I'm kidding. He enjoyed my swimming pool for years, despite my added expense of dealing with his constant presence in my pool. He loved canned corn. Do you know what that does to pool filters? Or just what one duck can do? His name was Duck. He was effing cool. He would sit on my shoulder like a pirate's parrot, but he was a duck. I got pictures.

I also have a good relationship with a parrot type bird, big blue with yellow feathers, sometimes chatty, he and I have been friends for about 15 years. He lives at the pet shop where I buy crickets for my spider. He got kidnapped once, and was recovered about a year later by the police.

I am not a spider person either. I inherited a spider, she has been with me now for 14 years, and is 16 years old. Her name is Lucy. She is a B. Smithi.

I suddenly have a nesting pair of black vultures who moved into my backyard shed. I wasn't aware of them until one made it abundantly clear when I went into my shed that they expected to be accorded courtesies from me, which I am more than happy to accommodate. I now consider them my guests.

A friend loaned me a nature stalker cam to watch them. They are in the loft part of my shed so I can't see them but I hear them. First batch of pictures made it known that I was right.

They are a nesting pair, they have two eggs, and they are a lovely couple. They have tolerated me checking on them, trying to get cameras on them. Don't know when they started, but I am two weeks into their adventure.

They are Coragyps atratus. I have a ton of pictures from the stalker cam, but most aren't terribly interesting. Some are cool.

I just want to make sure that I do right by them and am looking in a reasonable place to do so.

This seemed a place that might be suitable.
 
Hi Fishrock and a warm welcome to you from those of us on staff here at BirdForum :t:

Bear in mind that we are strictly about wild birds and nature and look forward to hearing about the wild birds you come across. Yeah, I guess that means the Vultures ;) but bear in mind that nest shots aren't allowed on the forum due to the respect of not interfering with nature. If they're from a cam corder and show no disturbance that should be okay. Anyway, Enjoy ;)
 
Hey KC.

You guess that vultures are wild?

Yeah, I get it. I HAVE pictures. I didn't submit any. And won't. I mentioned them only because they show a nesting pair of vultures tending their eggs. And hopefully, their offspring. This is nature.

It's about wild birds in nature, I get it. But I think that birds get to decide what is nature, not us. The birds adapt to the world around them changing. We are the ones changing nature, not the birds. If birds decide to stick around, then our world is the new nature, and the birds living in the nature that we have created are living in nature.
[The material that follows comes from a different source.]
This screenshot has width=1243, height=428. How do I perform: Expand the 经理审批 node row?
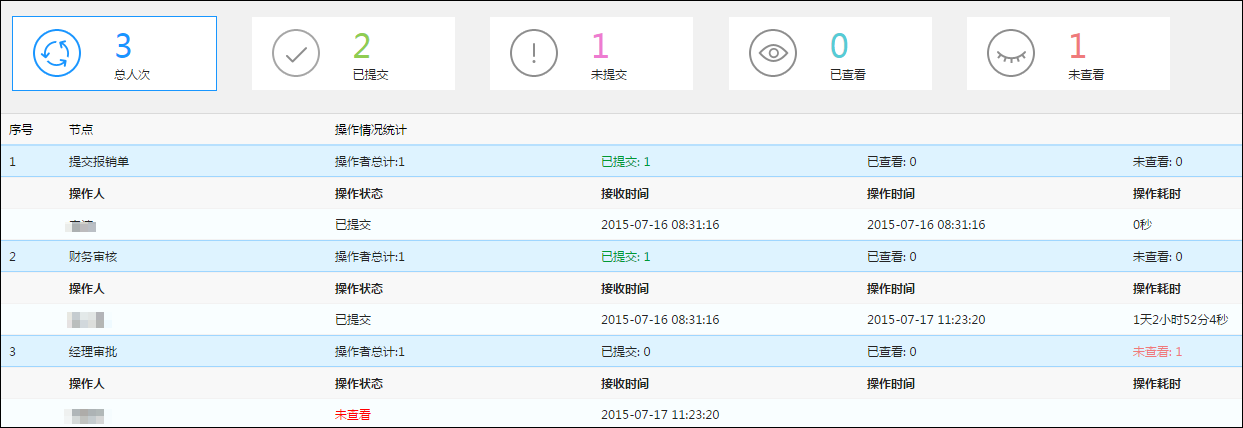[x=621, y=351]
For crying out loud, I saw something about birds as viewed out of a Manhatten apartment in this forum before I decided to register and join.

I get that black vultures aren't pretty and, as my sister put it when I sent her pictures of these lovely animals tending to their offspring together, "Too bad they aren't birds people like, like owls or eagles."

I came here to make sure that I did right by these wild birds that chose my home to nest and raise their offspring.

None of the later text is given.